**Task instructions:**
1/ List every user name that follows "Posted by:" in the reader comments about Chas Freeman.
2/ Print the reader comments about Chas Freeman from "This is someone" up to and including "many other posts.".
3/ Write what comes next in the reader comments about Chas Freeman, starting right after their last sentence.

**Text shown:**
#####

Although I don't think his appointment nor his withdrawal will be of any great significance in the long run, Mr. Freeman, and the opinions expressed by participants in seminars of his Mid-East Policy Council, appear to favor the "chronic illness" approach to the most difficult issues of that region.

Posted by: bfieldk | March 11, 2009 8:35 PM | Report abuse

Irony is always appreciated. In this case the statement, "It’s not just that he believes what he believes, he insists on sneering at or questioning the intelligence and good faith of those who disagree -- while trumpeting his own supposed intellectual bravery." is most apt when applied to --- Charles Lane.
Good Night and Good Luck Mr. Lane. You may have a well positioned blog, but you are no judge of foreign policy experts.

Posted by: ondelette | March 11, 2009 9:17 PM | Report abuse

This is someone who joined the U.S. foreign service in 1965 -- who served in India and Taiwan. He was present during the Nixon-Kissinger-Mao negotiations in 1972. He was the Saudi Arabian ambassador during the Gulf War -- on top of many other posts.

He was well-connected and new many of the key players in the Middle East and in China.

He had institutional knowledge going back through every administration to the JFK years.

He was someone who would bring an informed perspective to national security debates.

As far as "drama" goes -- after a 40 plus year in government service, who had heard of Chas Freeman outside of the bureaucracy before the coordinated smear campaign by America-Last, Israel-First contingent?

The entire smear campaign against him was coordinated by someone who is under indictment for giving state secrets to a foreign government -- that's part of the sad irony here. It's not a smear to say that giving away state secrets is a sign of suspect loyalties; it is simply a statement of fact.

People like Steve Rosen are traitors whose connection the the Israeli far-right trumps all other loyalties. Yet papers like the Post defend him, and politicians within the federal government defer to his judgment? Absolutely insane.

Posted by: JPRS | March 11, 2009 9:27 PM | Report abuse

You may well decry the tastelessness of quoting a Nazi, but in fact you can stare long and hard at that Goebbels quote, or as much of it as is present here, and never see where the shoe doesn't fit us exactly. True, the Nazis invented their threats out of whole cloth and we never do, quite - we just exaggerate a lot. But the quote doesn't say that the threat has to be fictive. As for the Middle East, so much traces back to our ill-conceived cold war interventions, and to being joined at the hip with Israel. Can fundamental truths become shopworn? Or would "uncomfortable" be a better word than "shopworn?"

Posted by: fzdybel | March 11, 2009 9:33 PM | Report abuse

I've been reading the WaPo for more than 30 years (I even delivered the Post for years in highschool), and I don't think I've ever read such a biased, "I'll state a premise and then prove it to myself" story.

Full disclosure, I actually met Freeman in the mid 80's in China, when he was number 2 at the Embassy, but I didn't "know" him.

Even so, I don't want to have another White House like W's, in that everyone agreed with each other and there were no dissenting opinions. Even on Israel.

And, I'm sorry but I would not go fight for Israel. Would you? And disagreeing with Israeli policy doesn't make me an anti-semite (just like it doesn't automatically make Freeman an anti-semite, as some have claimed).

#####

**Source excerpt:**
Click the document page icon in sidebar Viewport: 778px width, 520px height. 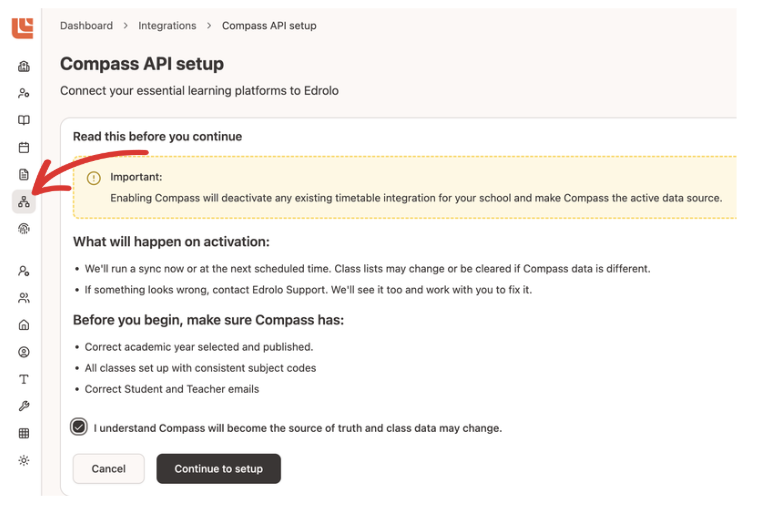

#####

**The responses:**
1/ bfieldk, ondelette, JPRS, fzdybel

2/
This is someone who joined the U.S. foreign service in 1965 -- who served in India and Taiwan. He was present during the Nixon-Kissinger-Mao negotiations in 1972. He was the Saudi Arabian ambassador during the Gulf War -- on top of many other posts.

3/
Posted by: JoeBangkok | March 11, 2009 9:36 PM | Report abuse

I would wager that most of the people posting here--and the vast majority of the press--have no idea what the chairman of the National Intelligence Council does, or why Chas Freeman would have been a good/poor/mediocre candidate for the job. Most of you couldn't even name the current NIC chairman or his predecessors. This appointment came down to a superheated public debate over the Israeli lobby and what I can only call orthodoxy on certain political issues, which is sad.

I've known Chas Freeman for almost twenty years. He would have been an excellent NIC chairman, capable of challenging conventional wisdom and forcing innovative thinking and judgments at a time when our leaders most need it. I'm almost certain that the new appointee will be safe and conventional, and no one will notice--until the next "Iraq WMD" assessment is used to justify another national debacle.

Posted by: h0db | March 11, 2009 9:57 PM | Report abuse

Wow, the AIPAC guys have been sitting on everyone at the WaPo today. Blather all you will Mr. Lane, we all know that Freeman's sin is not toeing the line on Israel. What a shame that such a career could be ended by a petty thug like Rosen.

Posted by: protagoras | March 11, 2009 11:25 PM | Report abuse

Mr. Freeman certainly is entitled to have his opinions but his extreme views and his penchant to color his analysis with his personal views leads one to wonder who would nominate him for this position. The integrity and judgement of Dennis Blair certainly should now be questioned. What was he thinking? He certainly put the President in a very bad position with his choice.

Posted by: Phillip258 | March 11, 2009 11:43 PM | Report abuse

So, other than his own arrogant attitude, why should I credit Mr. Lane's opinion? I see no indication that he has any relevant expertise in this area. Rather, he offers his own dislike of what he perceives to be Mr. Freeman's personality.

Mr. Freeman's personality is almost irrelevant to this tawdry little episode. Nor is his acknowledged competence as a linguist and analyst.

Rather, Freeman was run out by the concerted efforts of right-wing religious nuts and knee-jerk Israel apologists, with the scantest reference to facts. Mr. Lane's little jeremiad doesn't improve on that smear campaign.

That sort of railroading wouldn't be tolerated in Israel.

Posted by: thaimex | March 12, 2009 12:04 AM | Report abuse

Mr. Lane's analysis makes no sense and can't be taken seriously other than as a hatchet job. You can't make your case by simply slapping on a misleading title, dismissing Mr. Freeman as representing the orthodoxy, or by falsely accusing him of comparing the US to Nazi Germany. The Post diminishes itself by publishing such immature and thoughtless commentary.

Posted by: Sanssouci1 | March 12, 2009 1:02 AM | Report abuse

Well tonight we are all glad we don't pay to read the Washington Post. I wonder if AIPAC is paying now?

The Israel lobby is an American malignancy.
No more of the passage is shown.